| What to work on |
Reproduce the entries verbatim, starting at the line that contains "Click the Customer" and continuing through the last entry.

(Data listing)
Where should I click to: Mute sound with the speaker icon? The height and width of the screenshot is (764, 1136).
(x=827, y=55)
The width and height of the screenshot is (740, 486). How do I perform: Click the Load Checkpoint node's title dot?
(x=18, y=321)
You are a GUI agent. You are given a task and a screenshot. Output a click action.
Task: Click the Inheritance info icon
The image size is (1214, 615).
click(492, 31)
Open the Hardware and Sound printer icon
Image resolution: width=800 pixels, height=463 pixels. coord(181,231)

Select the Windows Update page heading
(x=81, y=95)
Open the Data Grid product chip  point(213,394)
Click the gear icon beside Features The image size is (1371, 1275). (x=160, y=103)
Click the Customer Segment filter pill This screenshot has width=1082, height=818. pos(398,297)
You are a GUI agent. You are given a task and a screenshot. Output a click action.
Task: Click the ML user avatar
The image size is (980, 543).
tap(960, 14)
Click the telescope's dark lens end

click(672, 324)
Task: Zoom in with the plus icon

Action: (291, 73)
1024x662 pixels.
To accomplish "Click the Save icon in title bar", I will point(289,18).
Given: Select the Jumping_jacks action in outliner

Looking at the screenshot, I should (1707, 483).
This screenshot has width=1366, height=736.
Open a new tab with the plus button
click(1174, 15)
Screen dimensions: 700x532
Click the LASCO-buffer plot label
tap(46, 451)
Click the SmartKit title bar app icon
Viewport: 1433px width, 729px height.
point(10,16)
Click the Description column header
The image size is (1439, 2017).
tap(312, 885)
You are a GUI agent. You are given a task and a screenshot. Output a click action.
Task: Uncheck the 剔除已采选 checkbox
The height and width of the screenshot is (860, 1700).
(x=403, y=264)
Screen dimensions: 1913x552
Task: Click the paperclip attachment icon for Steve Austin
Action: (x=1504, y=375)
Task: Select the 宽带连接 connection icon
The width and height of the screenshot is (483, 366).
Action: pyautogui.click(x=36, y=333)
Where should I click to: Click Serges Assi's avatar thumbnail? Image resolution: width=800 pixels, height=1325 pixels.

| Full solution |
Click the Customer Segment filter pill This screenshot has width=1082, height=818. pos(398,297)
You are a GUI agent. You are given a task and a screenshot. Output a click action.
Task: Click the ML user avatar
The image size is (980, 543).
tap(960, 14)
Click the telescope's dark lens end

click(672, 324)
Task: Zoom in with the plus icon

Action: (291, 73)
1024x662 pixels.
To accomplish "Click the Save icon in title bar", I will point(289,18).
Given: Select the Jumping_jacks action in outliner

Looking at the screenshot, I should (1707, 483).
This screenshot has width=1366, height=736.
Open a new tab with the plus button
click(1174, 15)
Screen dimensions: 700x532
Click the LASCO-buffer plot label
tap(46, 451)
Click the SmartKit title bar app icon
Viewport: 1433px width, 729px height.
point(10,16)
Click the Description column header
The image size is (1439, 2017).
tap(312, 885)
You are a GUI agent. You are given a task and a screenshot. Output a click action.
Task: Uncheck the 剔除已采选 checkbox
The height and width of the screenshot is (860, 1700).
(x=403, y=264)
Screen dimensions: 1913x552
Task: Click the paperclip attachment icon for Steve Austin
Action: (x=1504, y=375)
Task: Select the 宽带连接 connection icon
The width and height of the screenshot is (483, 366).
Action: pyautogui.click(x=36, y=333)
Where should I click to: Click Serges Assi's avatar thumbnail? Image resolution: width=800 pixels, height=1325 pixels.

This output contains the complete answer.